Bad days come in a number of styles.  While nothing can fix a "lost a pet/friend/family member" level of terribleness, when all the world is filled with deeply stupid people whose one objective is to take their obnoxiousness out on you at every possible opportunity and not stop for anything from the moment you wake up to when you finally give up and kill all communications, possibly by setting things on fire, it can help immensely to discover something unexpectedly charming.  Yesterday was far less good than it should have been but Lighting End VR showed up at exactly the right time to fix things thanks to Steam's busted New Releases list.  The game isn't out yet, and has no indication as to when it will launch, but there's a pre-alpha demo available where you can grab beams of light and shoot them into planets to crack open their shells and bring them to life.
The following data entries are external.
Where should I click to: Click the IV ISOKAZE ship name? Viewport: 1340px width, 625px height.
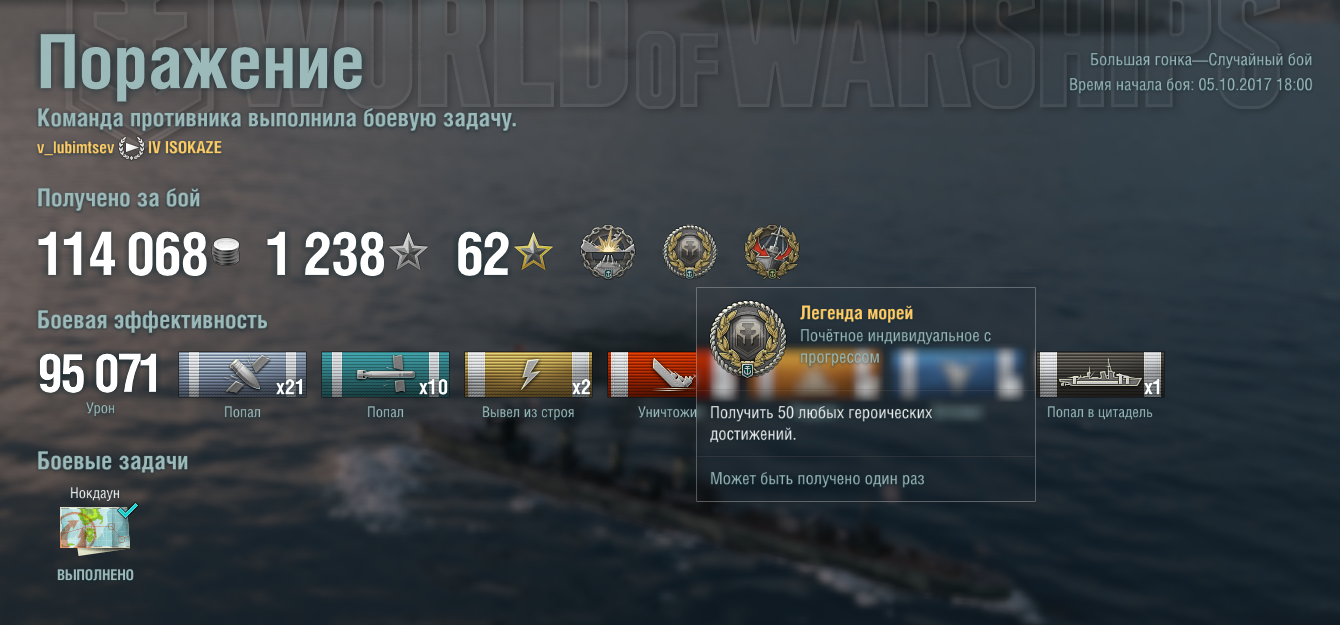click(x=185, y=148)
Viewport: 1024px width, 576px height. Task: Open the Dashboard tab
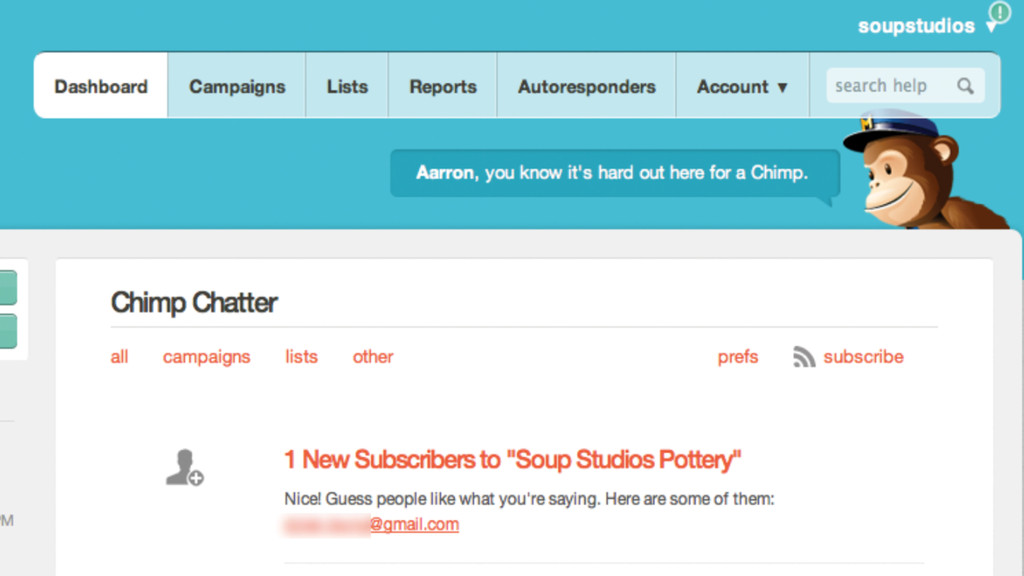pyautogui.click(x=101, y=86)
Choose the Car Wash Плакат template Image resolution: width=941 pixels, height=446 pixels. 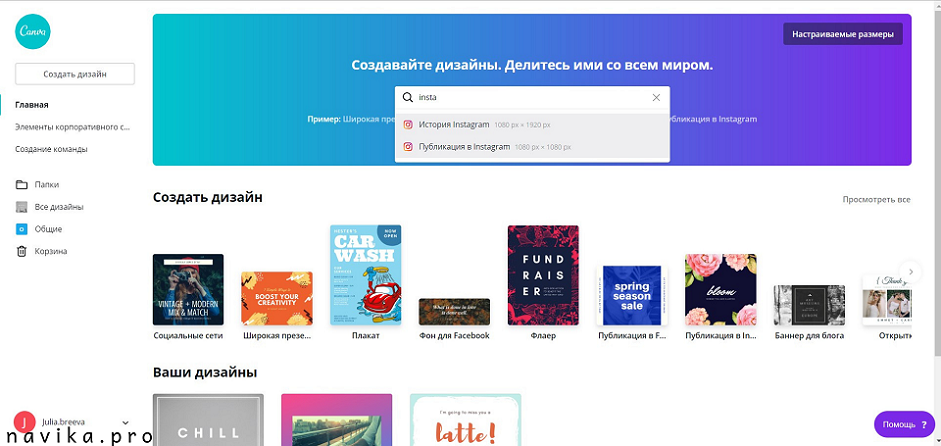point(365,275)
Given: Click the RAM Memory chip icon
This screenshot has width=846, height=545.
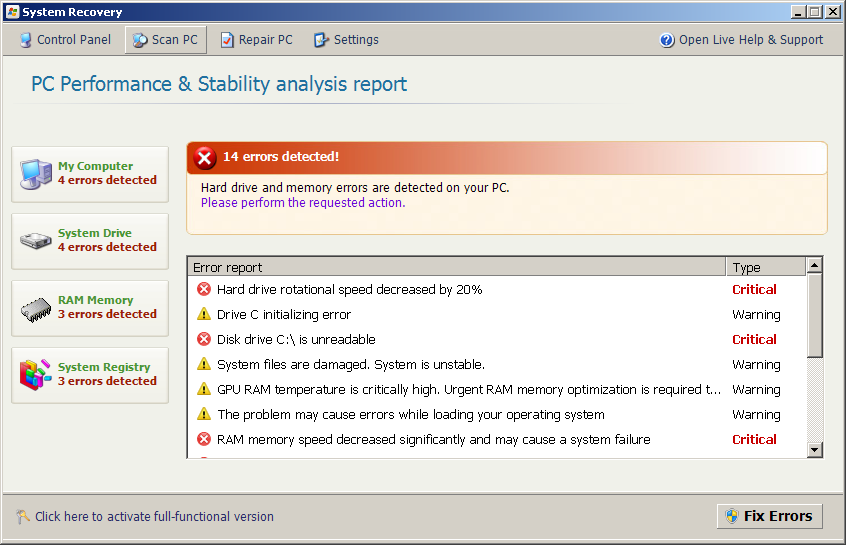Looking at the screenshot, I should pyautogui.click(x=36, y=308).
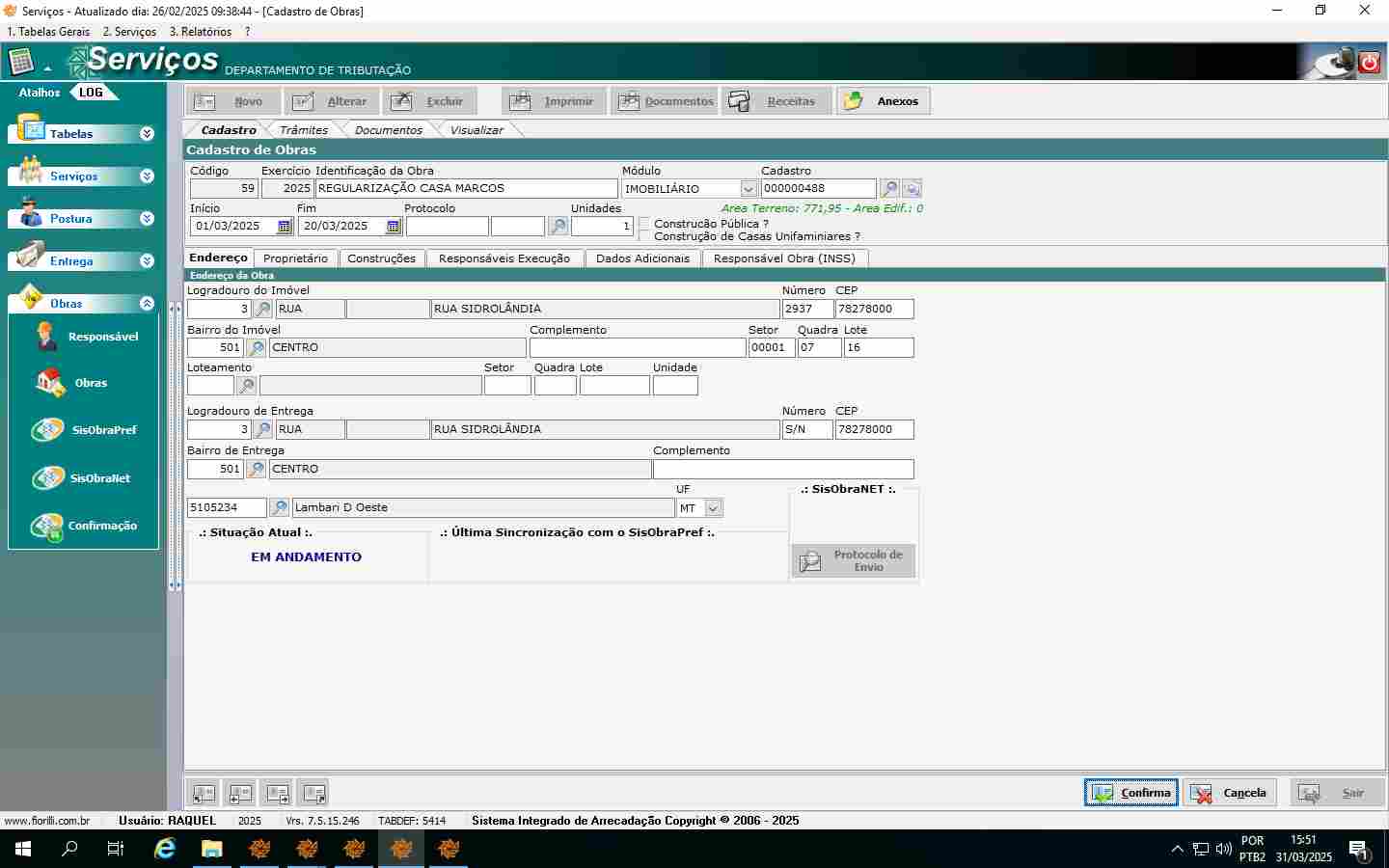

Lighting End VR is a puzzle game where you need to figure out how to wire up all the sleeping planets with light.  The demo is only a short eight levels long but filled with life and personality, featuring lovely little low-poly planets with orbiting satellites and space shuttles zipping around.  You can blow through the whole thing in about fifteen minutes, but I found myself taking extra time to check out the detail on the planets, put my head close to a space shuttle to hear the rumble of its engines, or bat a satellite around a bit.  One of the smaller satellites even flew through the round hand protector of the Rift controller.

As for the puzzle gaming, it's hard to get too deep in eight levels but Lighting End VR does a nice job selling the concept.  One planet emits a beam that you can grab onto and redirect, and you'll need to point it towards a mirror to bounce it in a new direction that avoids the big, inconvenient planet between the beam's origin and desination.  Most mirrors can also be redirected, but not all, and one of the later devices breaks the beam into three parts.  Planets go from only needing one beam to up to three, as indicated by the number of moons, so you have to split the light a few times to handle everything.  The puzzle is to figure out the order of mirrors, with the final level showing off the type of experimentation that should be necessary as the game properly kicks off.  Each scene is room-scale, and if your play area is on the small size the levels will happily grow beyond its bounds without a care, so hopefully there will be a teleporting mechanic when it's farther along than pre-alpha.

Lighting End VR is available on Steam for anyone who has the hardware to play it, free as a demo ought to be.  Check it out, and if your day has been particularly bad make sure to spend a little extra time enjoying the smaller details and maybe things will turn out better after all.